## Passage shown
::::::
Scleroderma Research:
SPIN
The SPIN project objective is to leverage technology to develop and test a set of easily accessible, low-cost interventions to improve daily life, focusing on hand function, symptoms of depression, body image distress, and general self-management.
The Scleroderma Patient-centered Intervention Network (SPIN) is a collaboration of patient organizations, clinicians, and researchers working to improve quality of life for those who have scleroderma.
The SPIN project objective is to leverage technology to develop and test a set of easily accessible, low-cost interventions to improve daily life, focusing on hand function, symptoms of depression, body image distress, and general self-management.
Investigators and clinicians from key scleroderma (SSc) centers in Canada, the US, and Europe, as well as representatives of the Scleroderma Society of Ontario, Sclérodermie Québec, the US Scleroderma Foundation, and the Federation of European Scleroderma Associations (FESCA) are grouped under the leadership of a Canadian team of doctors.
At the first organisational meetings, patient partners and investigators worked together to prioritize a set of unmet needs important to people living with SSc and potentially amenable to supportive care interventions. Following this, SPIN investigative teams began work to design feasibly delivered interventions to improve hand function, reduce symptoms of depression, address body image concerns related to disfigurement, as well as to implement a general program for self-management geared to the needs of SSc patients.
FESCA, along with major patient organisations in Canada and the US, has committed to work with SPIN to disseminate the results of the proposed work, as well as to work together to make SPIN’s interventions accessible to patients.
::::::
## Given information
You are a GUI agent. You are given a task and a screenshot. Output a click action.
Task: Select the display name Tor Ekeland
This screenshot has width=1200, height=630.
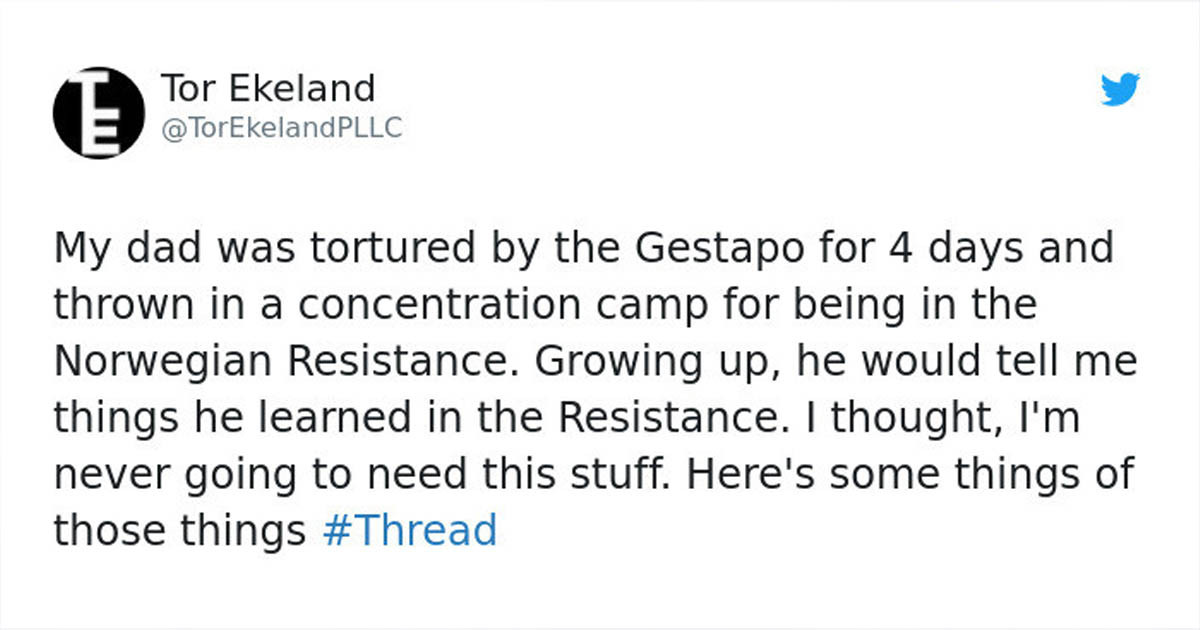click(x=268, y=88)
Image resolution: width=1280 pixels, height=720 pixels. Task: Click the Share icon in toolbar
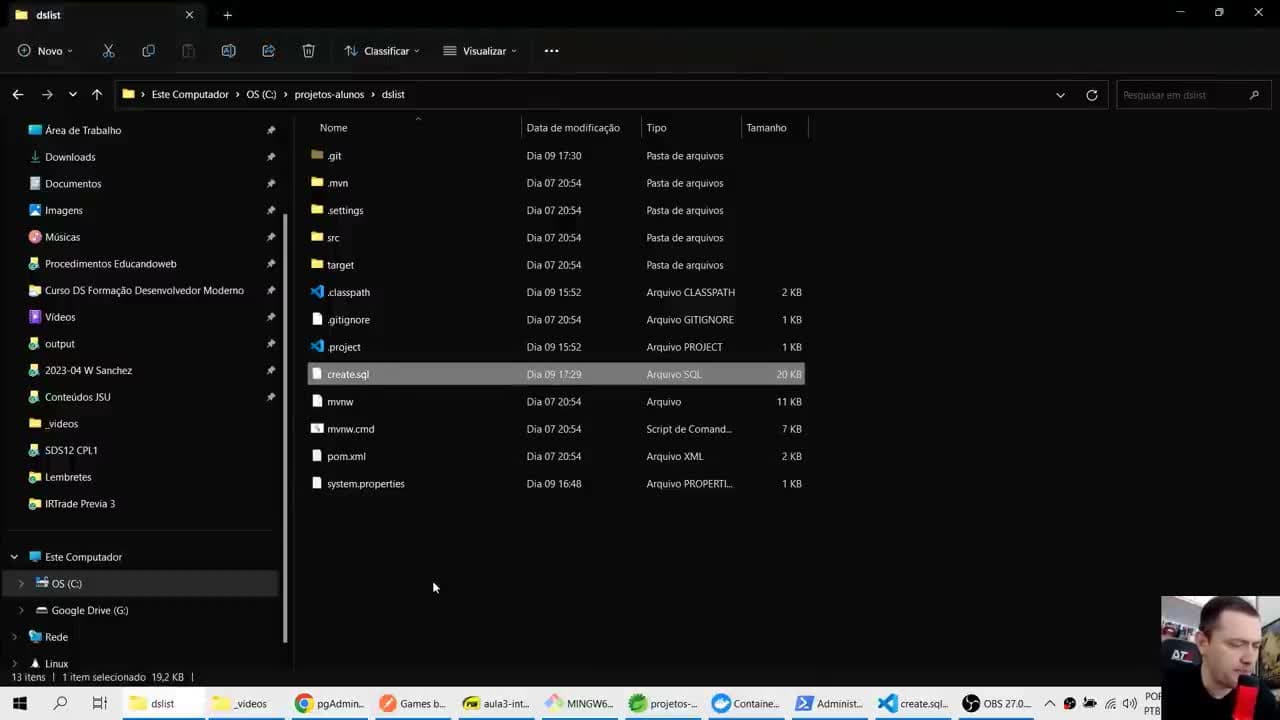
::::::
## Study questions
A. Extract everything in the SPIN text from "At the first" down to "accessible to patients.".
B. According to the SPIN text, under whose leadership are the investigators, clinicians, and patient-organization representatives grouped?

## Solutions by task
A.
At the first organisational meetings, patient partners and investigators worked together to prioritize a set of unmet needs important to people living with SSc and potentially amenable to supportive care interventions. Following this, SPIN investigative teams began work to design feasibly delivered interventions to improve hand function, reduce symptoms of depression, address body image concerns related to disfigurement, as well as to implement a general program for self-management geared to the needs of SSc patients.
FESCA, along with major patient organisations in Canada and the US, has committed to work with SPIN to disseminate the results of the proposed work, as well as to work together to make SPIN’s interventions accessible to patients.

B. A Canadian team of doctors.